The lethal concentration for 50% of aquacultural animals (LC50)-based tests determines the external effect concentration (EEC) following certain statistical models, revealing that no biologically based mechanistic information and only statistical interpretations of its model parameters could be made. The purpose of this paper is to determine the survival risk of waterborne metals toward farmed species with respect to lethality based on biologically based mechanistic models. Here we study a biologically based mechanistic damage assessment model (DAM) compared with a pharmacodynamic (PD)-based critical area under the curve (CAUC) model to demonstrate the ability of predicting the internal effect concentration (IEC) and survival rate of farmed species.
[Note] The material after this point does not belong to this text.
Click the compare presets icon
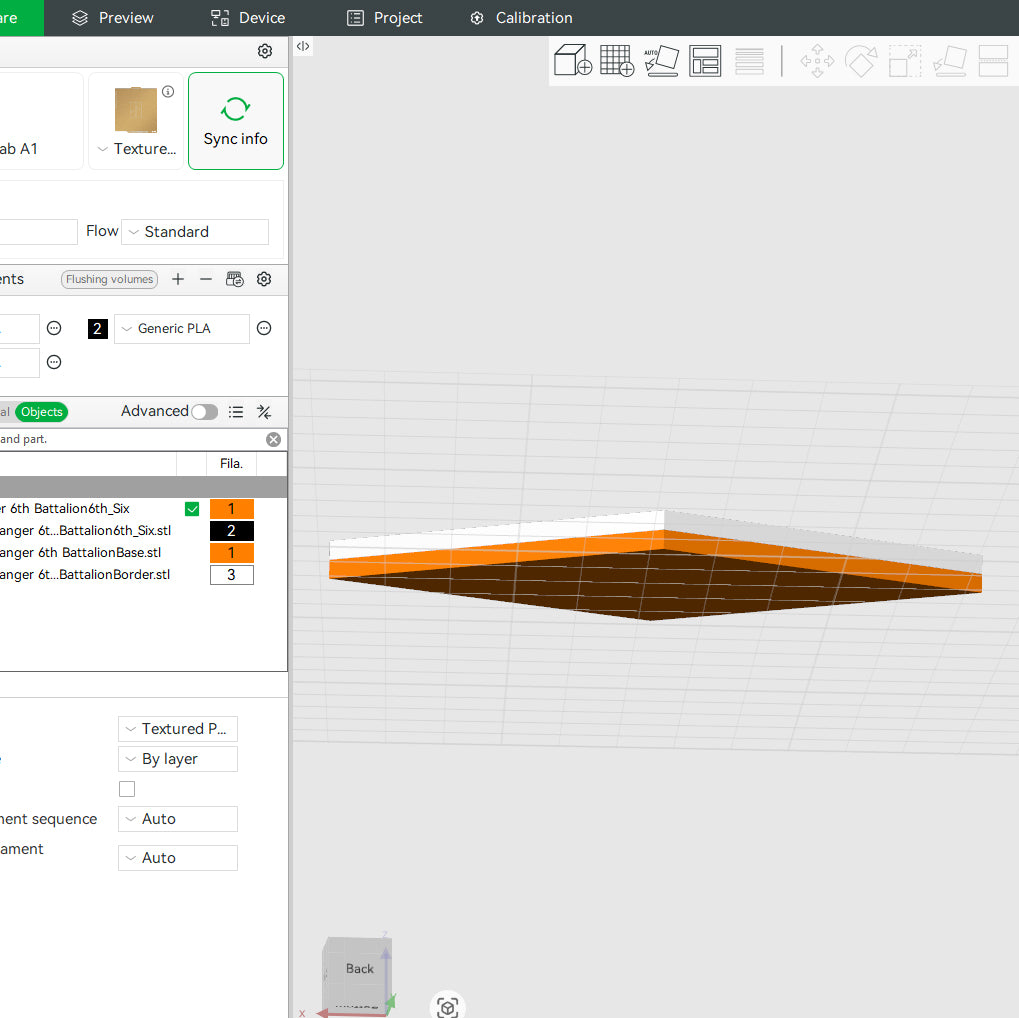The width and height of the screenshot is (1019, 1018). click(x=264, y=411)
We tested the proposed models using published acute toxicity and accumulation data for two farmed species, tilapia (Orechromis mossambicus) exposed to arsenic (As) and abalone (Haliotis diversicolor supertexta) exposed to zinc (Zn), to compare observed and predicted LC50 and IEC and, subsequently, to predict the survival rate. Our analyses demonstrate that the DAM- and PD-based survival models performed well and proved its usefulness as a tool in the quantification of risk assessment in aquacultural ecosystems. The study also supports the suggestion that replacing exposure-based EECs by IECs is a first step toward a measure for inherent toxicity and can be used to improve the construction of future environmental quality criteria programs aimed at protecting and restoring the rapidly degrading aquacultural ecosystems.